You could have such an organism, but it is likely that such an organism wouldn’t be available or usable. And if you could use it, it would have all the problems with cooling that an artifical seal would have
Well it turns out the depth of which you live may support my idea. Air through chemical combustion can reach 5-100 atm of pressure. As long as you stay near shallow water within a kilometer from the surface the pressure would be enough to overcome that of water (pressures here are about 100 atmospheres). After this you can use this methods as to make metal parts for pumps and fans to force the water out. This will allow for colonies into deeper territories.
Are you sure that the 5-100atm figure is correct? I couldn’t find any sources that say that combustion only causes pressure to increase thermally, which should be around 4.5x the start pressure for an early smelter if my calculations were correct
It says more mechanical energy is produced, not that enough mechanical energy is made to sustain those pressures. And even if it did sustain the pressure, it would still need to start off at that pressure, which means the creatures would still need the ludicrous amounts of power to cause such pressure
Re-reading this I think an instance furnace that combust really quickly with something really heat inducing and contiuning like thermite or any other chemical explosion would be enough. From there you can start to smelt really weak metals and invest in electricity to get turbines to drive water away and spread airflow.

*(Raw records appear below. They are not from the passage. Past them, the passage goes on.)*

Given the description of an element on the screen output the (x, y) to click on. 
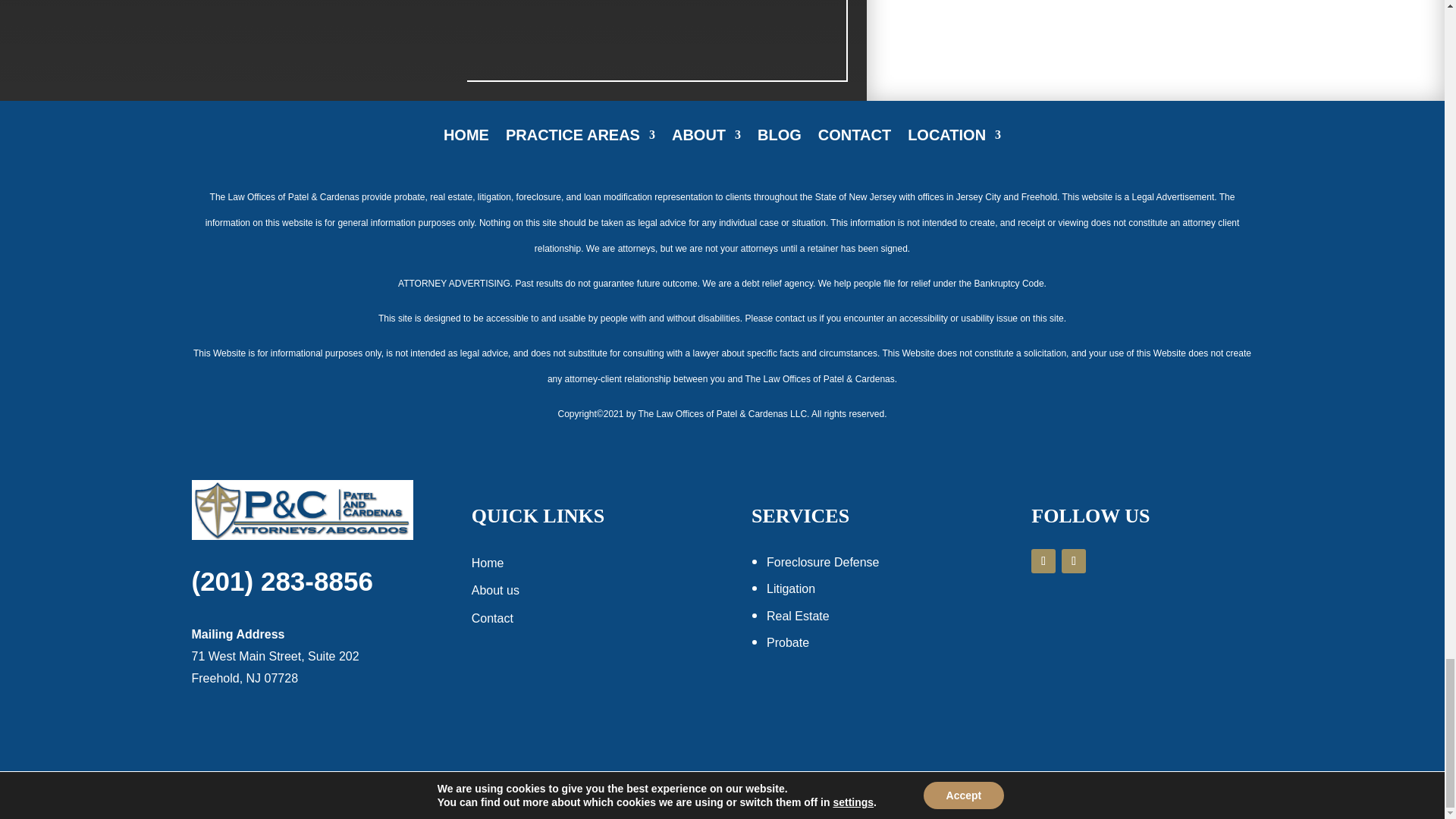
p-c-logo (301, 509)
Follow on Facebook (1042, 560)
Follow on LinkedIn (1073, 560)
Given the description of an element on the screen output the (x, y) to click on. 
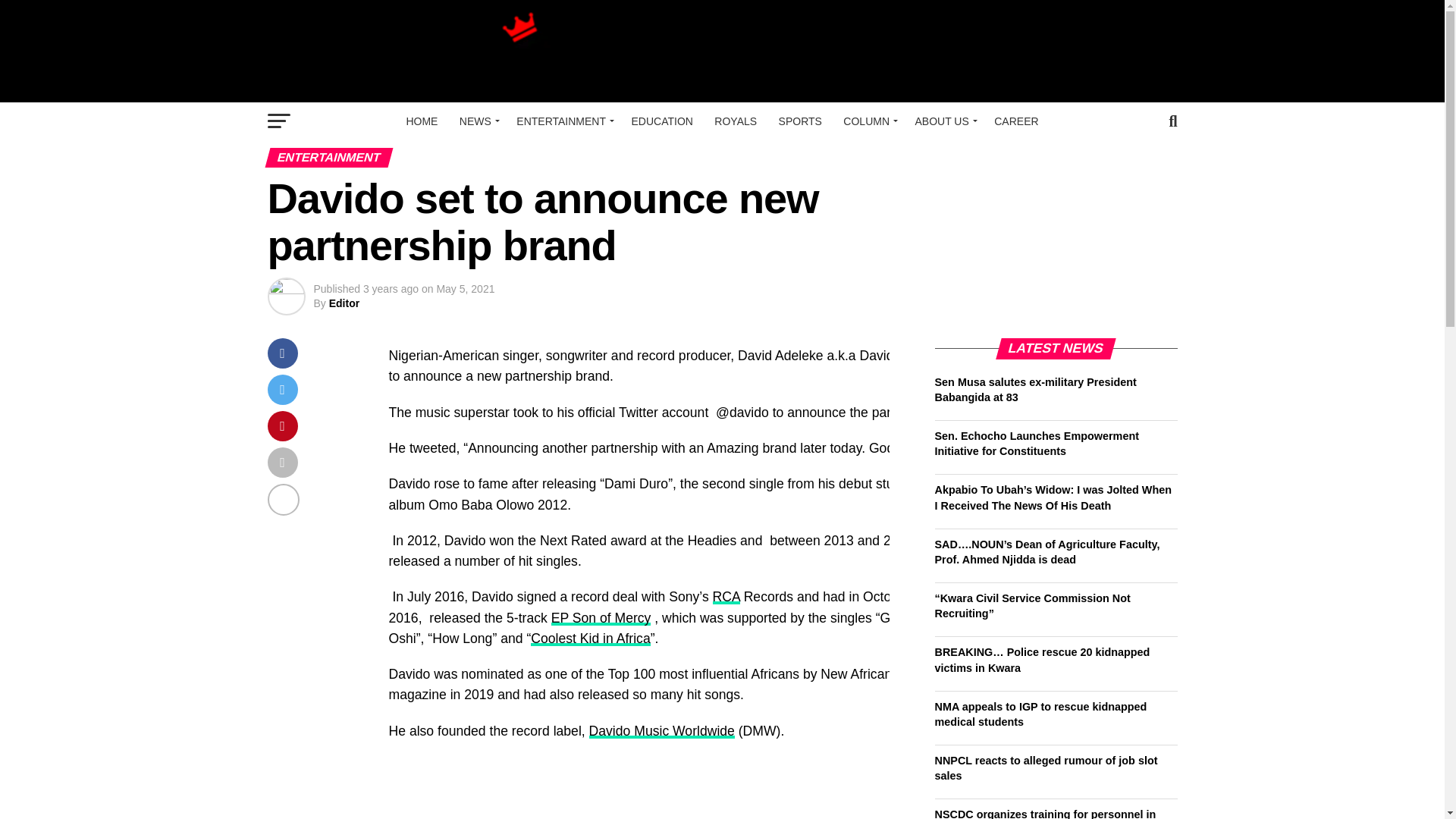
Posts by Editor (344, 303)
HOME (421, 121)
NEWS (476, 121)
Given the description of an element on the screen output the (x, y) to click on. 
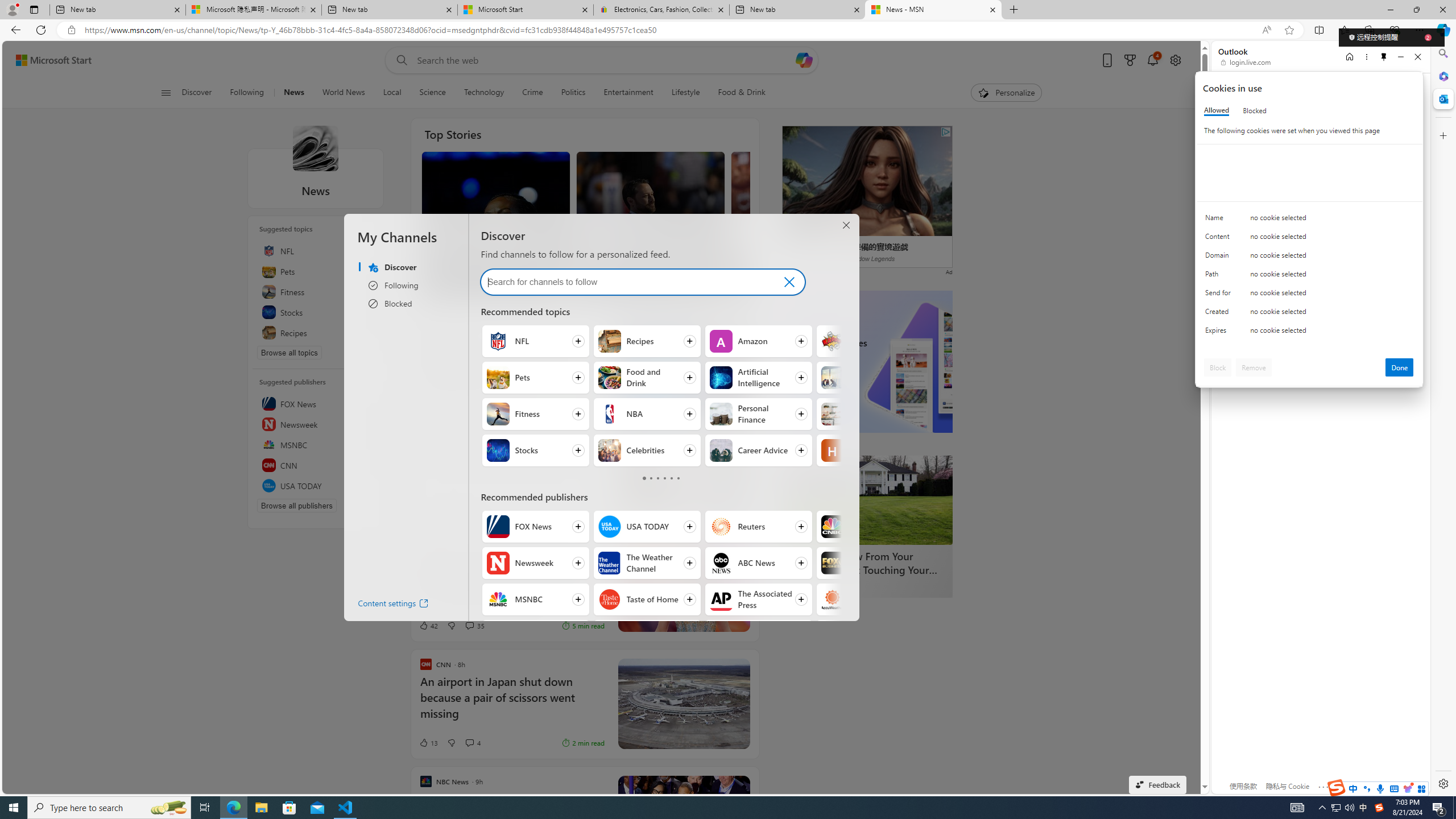
Send for (1219, 295)
View comments 268 Comment (490, 284)
To get missing image descriptions, open the context menu. (983, 92)
CNBC (832, 526)
Browse all topics (289, 352)
Michelle Obama lifts up Harris while lambasting Trump (495, 249)
Search (1442, 53)
Back (13, 29)
Food and Drink (609, 377)
NFL (497, 341)
Police lights on a street at night. (683, 371)
Follow Food and Drink (646, 377)
Microsoft (1255, 93)
Given the description of an element on the screen output the (x, y) to click on. 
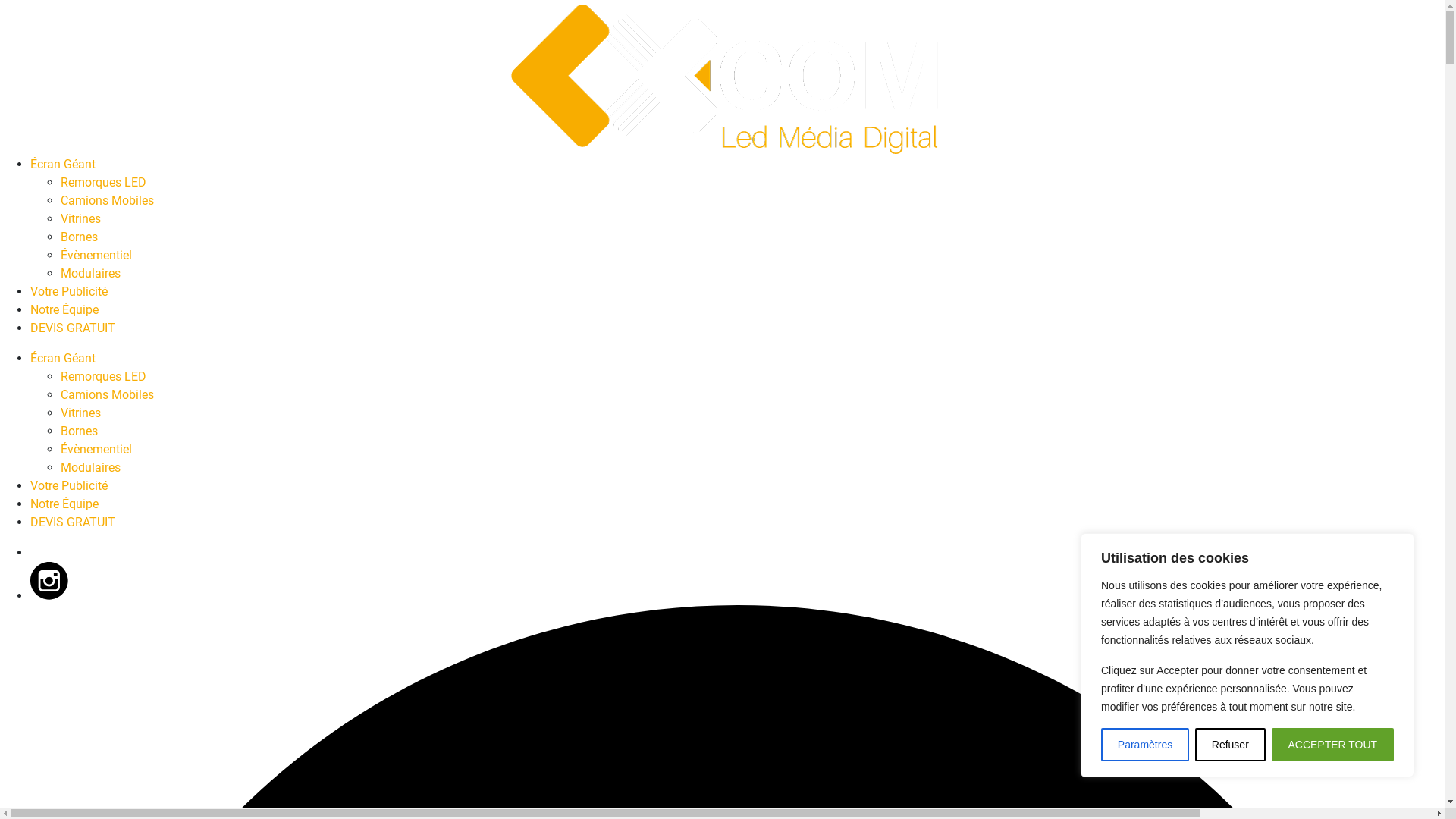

Actually it could definetly be thermite. Thermite requires a fair mix of aluminum powder and iron oxide powder shoken up and thats about it. Water is abundent in metal resources. Some of these metals seem to rest into crusty plates along the rocks, coral, and sand, which can easily be broken up into powders and the mixed. We all know thermite can still start a fire underwater and melts loads of things instantly. So an instant limited use furnace is definetly possible. It would be messy, so while the thermite is burning you might drop a second weighted mold over your metals, or just pound on the hot metal continuously though you would need to be fast since water would take away heat quick. Thermite is extremly hot on combustion though, so potentially it may give enough time to black Smith some low melting point metals.
Well you see, I figured that because of the abundance in metals underwater, and the common occurance of aluminium in the crust, there would be slates of it forming in the water. Aluminium also corrodes gradually underwater forming a protective white rust of zinc over itself. I initially thought harvesting it for short term use would be feasible, but I’m going to do more research on that.